Les autorités américaines ont d'ailleurs appelé jeudi leurs ressortissants à "éviter de se rendre en Israël" en raison de la flambée de violence.

Réunion de l'ONU

Ce conflit est accompagné d'une escalade entre Arabes et Juifs dans plusieurs villes mixtes d'Israël, un niveau de violence jamais atteint depuis des décennies selon le porte-parole de la police, Micky Rosenfeld.

Près de 1000 membres de la police des frontières ont été appelés en renfort dans ces villes, théâtres d'émeutes depuis mardi avec des heurts et des échanges de coups de feu, et plus de 400 personnes, Juifs et Arabes, ont été arrêtées ces trois derniers jours.

Jeudi soir, un homme a ouvert le feu à l'arme semi-automatique sur un groupe de Juifs, blessant une personne à Lod près de Tel-Aviv, selon un témoin et la police.

Des groupes d'extrême droite israéliens ont affronté dans des villes forces de sécurité et Arabes israéliens, les descendants des Palestiniens restés sur leur terre à la création d'Israël en 1948.

Face à l'intensification du conflit malgré les appels internationaux à la désescalade, le Conseil de sécurité de l'ONU doit tenir dimanche une réunion virtuelle publique sur le conflit.
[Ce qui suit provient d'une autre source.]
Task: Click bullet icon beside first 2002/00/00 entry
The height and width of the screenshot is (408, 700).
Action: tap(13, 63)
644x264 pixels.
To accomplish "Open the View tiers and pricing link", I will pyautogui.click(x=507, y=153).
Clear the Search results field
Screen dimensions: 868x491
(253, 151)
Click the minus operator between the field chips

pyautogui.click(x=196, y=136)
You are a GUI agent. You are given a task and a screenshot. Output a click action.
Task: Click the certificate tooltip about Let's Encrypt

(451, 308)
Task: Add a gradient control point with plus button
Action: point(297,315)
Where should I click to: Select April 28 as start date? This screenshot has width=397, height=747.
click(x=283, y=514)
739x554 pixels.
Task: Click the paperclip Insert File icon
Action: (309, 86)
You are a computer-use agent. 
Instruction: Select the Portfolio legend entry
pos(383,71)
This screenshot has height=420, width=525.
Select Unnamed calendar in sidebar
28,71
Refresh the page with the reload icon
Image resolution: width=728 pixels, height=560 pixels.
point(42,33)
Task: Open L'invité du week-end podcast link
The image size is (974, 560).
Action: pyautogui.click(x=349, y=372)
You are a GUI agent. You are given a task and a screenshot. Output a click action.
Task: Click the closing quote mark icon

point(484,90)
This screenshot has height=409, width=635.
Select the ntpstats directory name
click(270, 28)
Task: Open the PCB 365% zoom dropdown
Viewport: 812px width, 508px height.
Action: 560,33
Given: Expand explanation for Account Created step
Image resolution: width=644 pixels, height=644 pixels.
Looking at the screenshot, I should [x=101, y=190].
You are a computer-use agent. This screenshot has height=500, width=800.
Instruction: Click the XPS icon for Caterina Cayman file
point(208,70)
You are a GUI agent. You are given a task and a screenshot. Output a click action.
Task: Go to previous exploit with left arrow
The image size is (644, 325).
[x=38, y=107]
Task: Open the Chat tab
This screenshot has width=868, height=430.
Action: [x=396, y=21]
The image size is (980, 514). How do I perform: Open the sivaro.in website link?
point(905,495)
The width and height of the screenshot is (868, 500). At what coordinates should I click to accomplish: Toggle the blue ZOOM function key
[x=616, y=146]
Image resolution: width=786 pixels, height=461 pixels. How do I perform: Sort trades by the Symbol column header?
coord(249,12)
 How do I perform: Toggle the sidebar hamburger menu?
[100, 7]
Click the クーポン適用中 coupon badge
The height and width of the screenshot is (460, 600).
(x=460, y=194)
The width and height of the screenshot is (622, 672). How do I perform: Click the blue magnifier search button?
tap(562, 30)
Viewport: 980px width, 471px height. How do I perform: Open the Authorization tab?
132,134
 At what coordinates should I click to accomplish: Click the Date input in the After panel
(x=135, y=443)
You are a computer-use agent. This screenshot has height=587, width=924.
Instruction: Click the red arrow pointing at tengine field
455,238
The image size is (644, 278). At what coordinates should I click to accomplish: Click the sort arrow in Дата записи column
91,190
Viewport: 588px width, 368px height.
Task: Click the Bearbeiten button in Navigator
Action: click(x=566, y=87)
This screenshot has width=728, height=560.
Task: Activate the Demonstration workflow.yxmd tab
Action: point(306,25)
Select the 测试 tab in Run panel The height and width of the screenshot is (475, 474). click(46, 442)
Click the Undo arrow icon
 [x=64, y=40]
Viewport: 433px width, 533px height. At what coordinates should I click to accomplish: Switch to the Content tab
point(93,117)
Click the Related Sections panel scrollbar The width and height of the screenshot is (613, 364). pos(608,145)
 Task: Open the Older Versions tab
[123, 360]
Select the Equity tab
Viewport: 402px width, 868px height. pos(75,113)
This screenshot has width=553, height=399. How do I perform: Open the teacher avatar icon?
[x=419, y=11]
L'émissaire de l'ONU pour le Proche-Orient, le Norvégien Tor Wennesland, ainsi que des représentants d'Israël et des Palestiniens devraient y participer.

Le secrétaire général de l'organisation, Antonio Guterres, invoquant "l'esprit de l'Aïd", a appelé jeudi soir à "une désescalade et une cessation des hostilités immédiates à Gaza et en Israël".

APPENDICE: Israël et le Hamas sont prêts à l'escalade.